Work request |
Give again, word for word, every line in the entries below from the line with "The height and" up to and including the line with "Cancel the trigger creation", and no other line.

Dataset records |

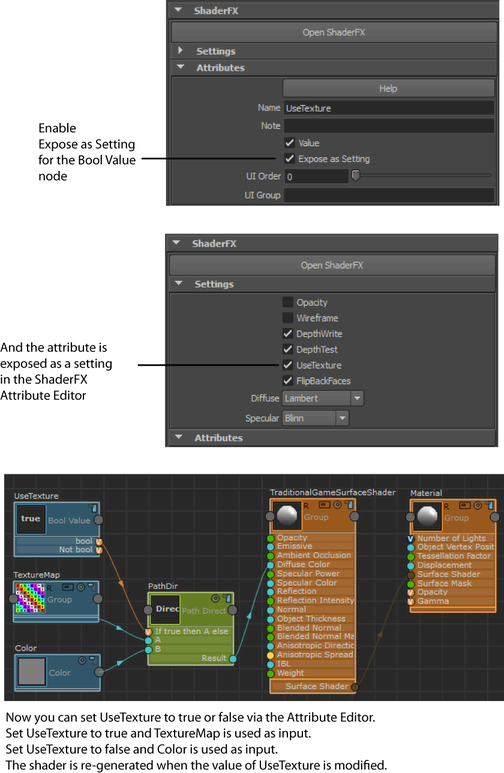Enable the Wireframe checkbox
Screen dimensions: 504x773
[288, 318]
--
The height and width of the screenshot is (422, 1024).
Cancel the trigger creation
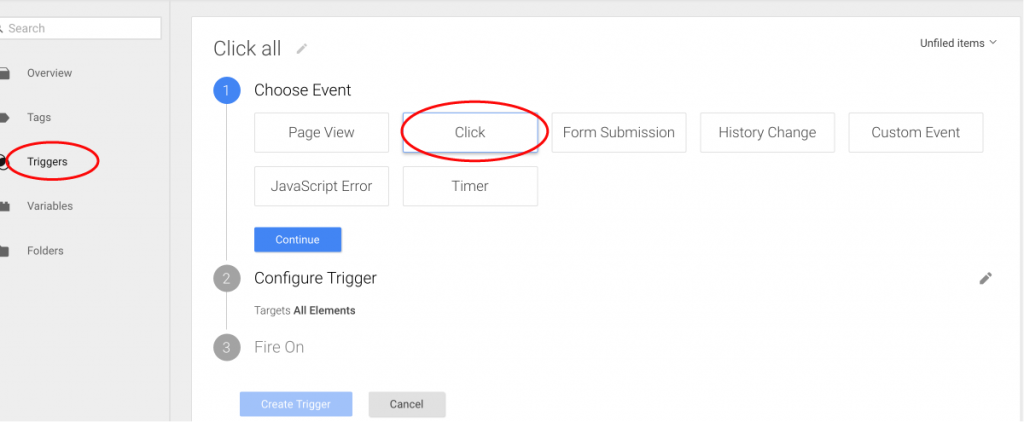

Task response |
The height and width of the screenshot is (422, 1024).
Cancel the trigger creation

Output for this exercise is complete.